Fishman sets out to explore how China has become the world's manufacturing powerhouse - and how that makes the economies of China, America, Europe and elsewhere all intimately and irrevocably interlinked with one another. Along the way he dispenses brilliant thumbnail sketches and detailed studies of a myriad of Chinese culture and business - how Shanghai's spectacular skyline is propelled by a sense of shame over its colonial past; why the Cultural Revolution's disasterous attempt to impose communist policies created the conditions for capitalism to thrive; how the Chinese were responsible for turning DVD from a premium tech toy into the world's cheapest and most popular movie format; why families have spent their life savings on home made computers to access the Internet and be able to sell on Ebay; the almost innate Chinese hatred for the Japanese that provides no barrier to a booming trade between the two countries; how Wal-Mart became the biggest retailer in the world on the back of its China trading; and how Pekin, Illinois is recovering from huge losses to its manufacturing jobs due to Chinese competition and is also looking to China as the new market for its goods.
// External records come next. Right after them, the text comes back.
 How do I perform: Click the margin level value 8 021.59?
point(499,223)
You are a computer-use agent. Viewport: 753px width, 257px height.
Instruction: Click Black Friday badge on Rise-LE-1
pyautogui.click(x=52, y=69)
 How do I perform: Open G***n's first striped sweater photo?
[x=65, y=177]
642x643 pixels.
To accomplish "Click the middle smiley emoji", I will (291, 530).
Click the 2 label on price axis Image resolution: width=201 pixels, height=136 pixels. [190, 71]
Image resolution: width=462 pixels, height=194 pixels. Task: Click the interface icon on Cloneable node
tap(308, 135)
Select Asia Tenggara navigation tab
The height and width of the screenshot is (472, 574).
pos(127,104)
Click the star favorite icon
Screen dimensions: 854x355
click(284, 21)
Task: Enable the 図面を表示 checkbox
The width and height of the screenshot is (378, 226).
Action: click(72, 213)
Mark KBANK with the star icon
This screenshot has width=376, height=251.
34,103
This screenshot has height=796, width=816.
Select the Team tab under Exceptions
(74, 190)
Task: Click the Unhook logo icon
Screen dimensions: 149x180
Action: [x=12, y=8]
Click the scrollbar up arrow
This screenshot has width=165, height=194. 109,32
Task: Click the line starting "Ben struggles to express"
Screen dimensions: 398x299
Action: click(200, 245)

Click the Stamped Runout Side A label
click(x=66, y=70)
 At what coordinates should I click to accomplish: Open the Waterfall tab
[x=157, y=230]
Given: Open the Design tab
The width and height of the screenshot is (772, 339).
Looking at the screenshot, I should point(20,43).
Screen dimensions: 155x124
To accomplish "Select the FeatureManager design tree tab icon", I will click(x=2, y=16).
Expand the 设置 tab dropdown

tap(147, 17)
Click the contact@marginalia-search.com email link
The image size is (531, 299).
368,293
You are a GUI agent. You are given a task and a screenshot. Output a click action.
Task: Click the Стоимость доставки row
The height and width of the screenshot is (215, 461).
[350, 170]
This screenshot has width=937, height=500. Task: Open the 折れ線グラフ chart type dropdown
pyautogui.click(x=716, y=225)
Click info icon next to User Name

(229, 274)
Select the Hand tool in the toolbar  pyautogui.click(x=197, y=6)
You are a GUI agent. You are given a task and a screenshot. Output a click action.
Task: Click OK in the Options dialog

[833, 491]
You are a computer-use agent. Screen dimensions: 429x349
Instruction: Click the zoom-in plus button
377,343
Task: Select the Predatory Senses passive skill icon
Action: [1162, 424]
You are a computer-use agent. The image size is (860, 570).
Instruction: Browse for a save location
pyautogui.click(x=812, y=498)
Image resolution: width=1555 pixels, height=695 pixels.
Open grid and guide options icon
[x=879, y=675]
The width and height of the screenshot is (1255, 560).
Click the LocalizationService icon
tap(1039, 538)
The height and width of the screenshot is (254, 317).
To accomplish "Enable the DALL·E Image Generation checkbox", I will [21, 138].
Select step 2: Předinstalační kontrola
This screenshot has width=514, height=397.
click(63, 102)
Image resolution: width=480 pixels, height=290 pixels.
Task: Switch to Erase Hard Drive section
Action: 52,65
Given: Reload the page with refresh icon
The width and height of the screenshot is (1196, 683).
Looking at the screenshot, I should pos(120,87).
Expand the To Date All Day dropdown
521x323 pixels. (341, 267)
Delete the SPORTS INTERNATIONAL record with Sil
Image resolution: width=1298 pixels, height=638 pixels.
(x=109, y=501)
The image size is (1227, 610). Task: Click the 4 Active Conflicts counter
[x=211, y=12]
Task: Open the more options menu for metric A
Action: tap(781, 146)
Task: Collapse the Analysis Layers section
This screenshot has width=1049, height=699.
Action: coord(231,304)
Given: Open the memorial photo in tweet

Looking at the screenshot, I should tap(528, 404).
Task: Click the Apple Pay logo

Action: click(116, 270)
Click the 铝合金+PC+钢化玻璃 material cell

China's economic dynamism comes in part from its draconian social strictures - Communism's lasting legacy on the country is a docile workforce which is prepared to work longer hours for less pay than anywhere else in the world. The cost of China's ability to outstrip all other countries in this fashion is China's human rights record - an appalling and ongoing catalogue of imprisonment, torture, suppression (hello Tibet) and, as demonstrated by the Tianamen Square in 1989, outright murder to counter the threat of democracy. The Bush and Blair administrations condemn neighbouring Burma's repressive regime and urge businesses and tourists to boycott the country: neither mentions a word about China's human rights record for fear of losing out on the next lucrative contract.
This is not to say tourists or businesses should boycott China - far from it. The Chinese people are not the same as the dictatorial Chinese government, and China as a place to visit is a spectacular country. But, as Fishman points out, the Chinese government are past masters at normalising their own values, and foreign businesses, journalists and expats alike unconsciously find themselves parroting the government's justifications for its ultra-repressive policies.
It's this tension between China's economic explosion and its political repression that will shape China over the next few decades. There's exuberance at the money saved in the West and anxiety about the consequences of outsourcing jobs to make those savings - consequences that may come back to haunt American and European industries. Whatever happens in China now has a direct, and massive, impact in countries throughout the world which cannot be reversed. In that sense, whether or not you're interested in visiting China, China Inc. is a crucial book to understand the interdependence of countries on one another. It would be foolish to say you know a country from reading one book, but China Inc. acts as an excellent, eye-opening primer into the realities of 21st century China.